WASHINGTON—A funded consumer representative to the National Association of Insurance Commissioners today questioned insurance industry and NAIC arguments that insurance companies do not pose systemic risks to the economy. As such, this also questioned the argument that insurers do not, in fact, need federal oversight.
In testimony before Congress, Daniel Schwarcz, an associate professor at the University of Minnesota Law School, argued that even traditional insurance activities can pose some systemic risks, particularly in the domain of life insurance.
He also cited the experience of American International Group.
“Perhaps most importantly, our experience with AIG in 2008 taught us that we do not fully understand the systemic risks involved in insurance holding company systems,” Schwarcz said.
Schwarcz made his comments in testimony before the Housing and Community Opportunity Subcommittee of the House Financial Services Committee on insurance oversight and legislative issues.
The hearing dealt with three legislative proposed being considered by the panel that would scale back the authority of the Financial Stability Oversight Council, the Federal Insurance Office and the Office of Financial Research, both within Treasury, to independently monitor insurers.
Officially, the NAIC is not pushing this legislation, and has stated it has no official postion on Dodd-Frank or on any proposals to modify it. At the same time, in his testimony before the Subcommittee on Insurance, Housing and Community Opportunity of the Committee on Financial Services, Deputy Director and Superintendent of Insurance and Banking for the State of Rhode Island Joseph Torti did stress that any implementation or modification of Dodd-Frank should keep state-based regulation in mind.

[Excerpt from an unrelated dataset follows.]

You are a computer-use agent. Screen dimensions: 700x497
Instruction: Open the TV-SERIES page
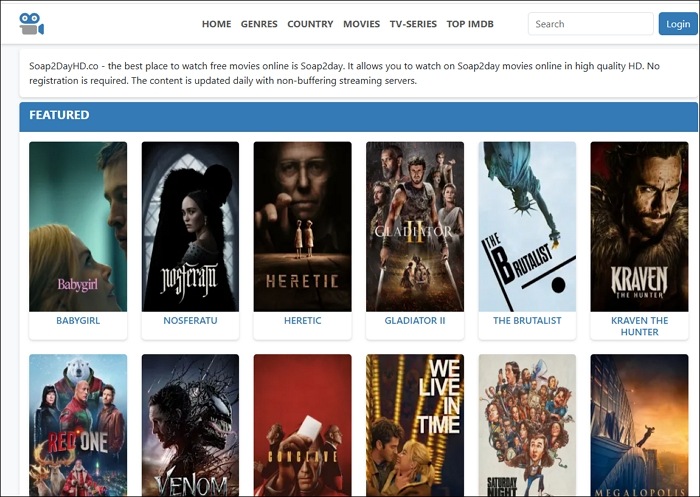(413, 24)
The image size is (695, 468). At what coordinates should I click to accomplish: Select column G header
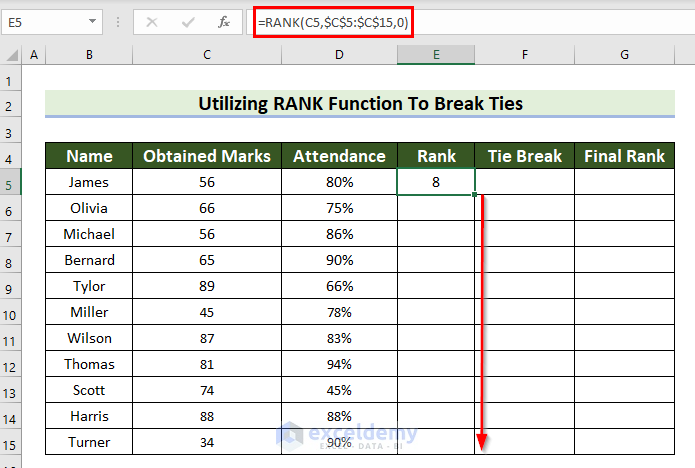coord(625,55)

“The NAIC does…strongly believe that the implementation ofDodd-Frank by the federal financial agencies or any legislative efforts to amend it should beconsistent with Dodd-Frank’s recognition of the uniqueness of the insurer business model andthe strength of the national state-based system of insurance regulation,” Torti testified.

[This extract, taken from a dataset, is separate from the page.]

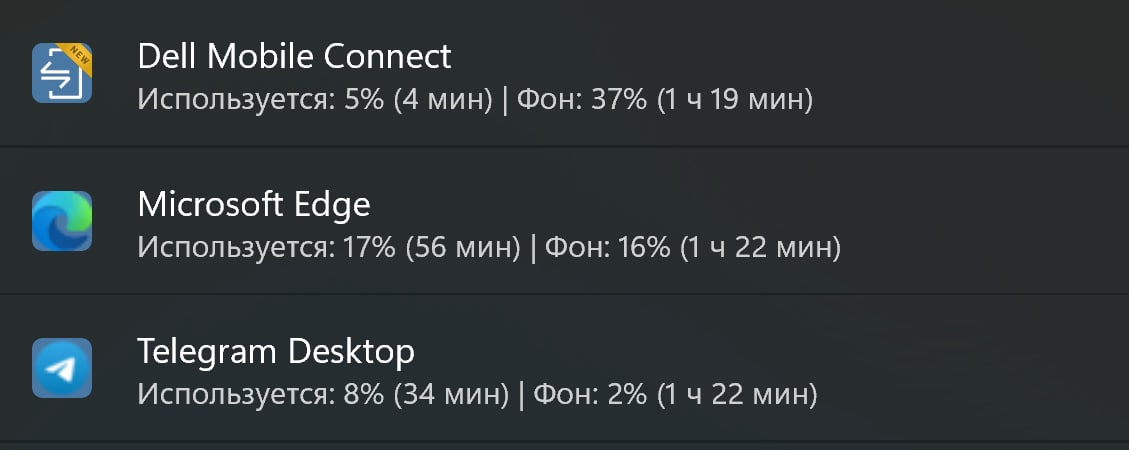Expand the Dell Mobile Connect list row
The height and width of the screenshot is (450, 1129).
click(x=564, y=73)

One of the legislative proposals being considered would revoke the authority of the Federal Insurance Office and the Office of Financial Research within the Treasury to subpoena information from insurance companies.
The second would “explicitly and entirely” exclude insurance companies, including mutual insurance holding companies from the Federal Deposit Insurance Corporation’s “orderly liquidation authority” for troubled large non-banks.
The third would “preclude” the Federal Reserve from establishing higher prudential financial standards to troubled insurance companies it would oversee as ordered by the Financial Stability Oversight Council.
All of these powers were given to federal regulators through the Dodd-Frank financial services reform law.
While the law left insurance regulation mostly in the hands of the states, it did give federal financial regulators authority to monitor the industry and regulate an insurer as systemically significant, if the FSOC so determined.
Michael Lanza, executive vice president and general counsel of Selective Insurance Group, Inc., Branchville, N.J., testified before the panel that the legislation is appropriate.
He said DFA provisions regarding insurers should be “clarified” to ensure that federal regulators do not impose conflicting or duplicative regulatory requirements.
Lanza testified on behalf of Selective and the Property Casualty Insurers Association of America.
In his testimony, Lanza said that “We do not believe that the proposals – in any way – scale back any powers that Dodd-Frank granted federal agencies to regulate the types of risky activities that gave rise to the financial crisis.”
He said that. “Home, auto, and business insurers, while important to our customers in times of need, did not cause the financial crisis and generally are not systemically important to the financial markets.”
Lanza added that the property & casualty industry “is stable and healthy.”